- To do:
From the first line to the last, return the data exactly as it stands.

- Provided records:
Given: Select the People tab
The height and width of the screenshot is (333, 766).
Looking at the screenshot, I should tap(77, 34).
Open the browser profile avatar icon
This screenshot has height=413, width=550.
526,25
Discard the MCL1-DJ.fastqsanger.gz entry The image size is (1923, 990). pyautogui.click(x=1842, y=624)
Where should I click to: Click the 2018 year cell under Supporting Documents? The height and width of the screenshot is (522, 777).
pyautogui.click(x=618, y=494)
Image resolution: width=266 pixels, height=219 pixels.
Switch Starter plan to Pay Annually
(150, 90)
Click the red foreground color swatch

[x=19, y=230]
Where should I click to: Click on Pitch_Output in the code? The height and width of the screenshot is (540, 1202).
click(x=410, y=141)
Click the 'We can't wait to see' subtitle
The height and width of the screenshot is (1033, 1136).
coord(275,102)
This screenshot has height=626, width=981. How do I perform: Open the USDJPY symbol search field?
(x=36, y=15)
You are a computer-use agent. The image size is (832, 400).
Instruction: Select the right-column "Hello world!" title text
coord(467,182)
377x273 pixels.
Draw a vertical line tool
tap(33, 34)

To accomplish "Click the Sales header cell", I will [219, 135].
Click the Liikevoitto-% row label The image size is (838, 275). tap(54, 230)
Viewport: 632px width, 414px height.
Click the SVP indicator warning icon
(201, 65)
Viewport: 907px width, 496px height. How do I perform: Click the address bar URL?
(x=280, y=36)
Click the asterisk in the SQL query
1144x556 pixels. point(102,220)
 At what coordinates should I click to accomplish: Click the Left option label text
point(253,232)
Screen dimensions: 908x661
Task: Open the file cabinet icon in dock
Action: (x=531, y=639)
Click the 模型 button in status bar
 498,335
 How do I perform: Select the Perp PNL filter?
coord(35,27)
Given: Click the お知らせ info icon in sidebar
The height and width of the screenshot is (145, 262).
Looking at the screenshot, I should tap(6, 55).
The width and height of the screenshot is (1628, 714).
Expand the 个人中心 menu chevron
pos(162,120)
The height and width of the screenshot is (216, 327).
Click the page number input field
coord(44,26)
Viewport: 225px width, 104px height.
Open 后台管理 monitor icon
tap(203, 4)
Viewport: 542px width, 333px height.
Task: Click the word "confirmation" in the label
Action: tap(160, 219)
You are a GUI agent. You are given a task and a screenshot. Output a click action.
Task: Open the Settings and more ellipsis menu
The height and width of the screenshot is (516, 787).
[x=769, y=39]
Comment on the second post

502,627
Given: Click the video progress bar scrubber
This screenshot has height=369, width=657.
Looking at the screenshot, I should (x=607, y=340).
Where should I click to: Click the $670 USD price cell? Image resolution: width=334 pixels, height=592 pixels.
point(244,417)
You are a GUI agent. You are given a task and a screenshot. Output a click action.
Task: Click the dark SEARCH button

- Solved problem:
Given: Select the People tab
The height and width of the screenshot is (333, 766).
Looking at the screenshot, I should tap(77, 34).
Open the browser profile avatar icon
This screenshot has height=413, width=550.
526,25
Discard the MCL1-DJ.fastqsanger.gz entry The image size is (1923, 990). pyautogui.click(x=1842, y=624)
Where should I click to: Click the 2018 year cell under Supporting Documents? The height and width of the screenshot is (522, 777).
pyautogui.click(x=618, y=494)
Image resolution: width=266 pixels, height=219 pixels.
Switch Starter plan to Pay Annually
(150, 90)
Click the red foreground color swatch

[x=19, y=230]
Where should I click to: Click on Pitch_Output in the code? The height and width of the screenshot is (540, 1202).
click(x=410, y=141)
Click the 'We can't wait to see' subtitle
The height and width of the screenshot is (1033, 1136).
coord(275,102)
This screenshot has height=626, width=981. How do I perform: Open the USDJPY symbol search field?
(x=36, y=15)
You are a computer-use agent. The image size is (832, 400).
Instruction: Select the right-column "Hello world!" title text
coord(467,182)
377x273 pixels.
Draw a vertical line tool
tap(33, 34)

To accomplish "Click the Sales header cell", I will [219, 135].
Click the Liikevoitto-% row label The image size is (838, 275). tap(54, 230)
Viewport: 632px width, 414px height.
Click the SVP indicator warning icon
(201, 65)
Viewport: 907px width, 496px height. How do I perform: Click the address bar URL?
(x=280, y=36)
Click the asterisk in the SQL query
1144x556 pixels. point(102,220)
 At what coordinates should I click to accomplish: Click the Left option label text
point(253,232)
Screen dimensions: 908x661
Task: Open the file cabinet icon in dock
Action: (x=531, y=639)
Click the 模型 button in status bar
 498,335
 How do I perform: Select the Perp PNL filter?
coord(35,27)
Given: Click the お知らせ info icon in sidebar
The height and width of the screenshot is (145, 262).
Looking at the screenshot, I should tap(6, 55).
The width and height of the screenshot is (1628, 714).
Expand the 个人中心 menu chevron
pos(162,120)
The height and width of the screenshot is (216, 327).
Click the page number input field
coord(44,26)
Viewport: 225px width, 104px height.
Open 后台管理 monitor icon
tap(203, 4)
Viewport: 542px width, 333px height.
Task: Click the word "confirmation" in the label
Action: tap(160, 219)
You are a GUI agent. You are given a task and a screenshot. Output a click action.
Task: Open the Settings and more ellipsis menu
The height and width of the screenshot is (516, 787).
[x=769, y=39]
Comment on the second post

502,627
Given: Click the video progress bar scrubber
This screenshot has height=369, width=657.
Looking at the screenshot, I should (x=607, y=340).
Where should I click to: Click the $670 USD price cell? Image resolution: width=334 pixels, height=592 pixels.
point(244,417)
You are a GUI agent. You are given a task and a screenshot. Output a click action.
Task: Click the dark SEARCH button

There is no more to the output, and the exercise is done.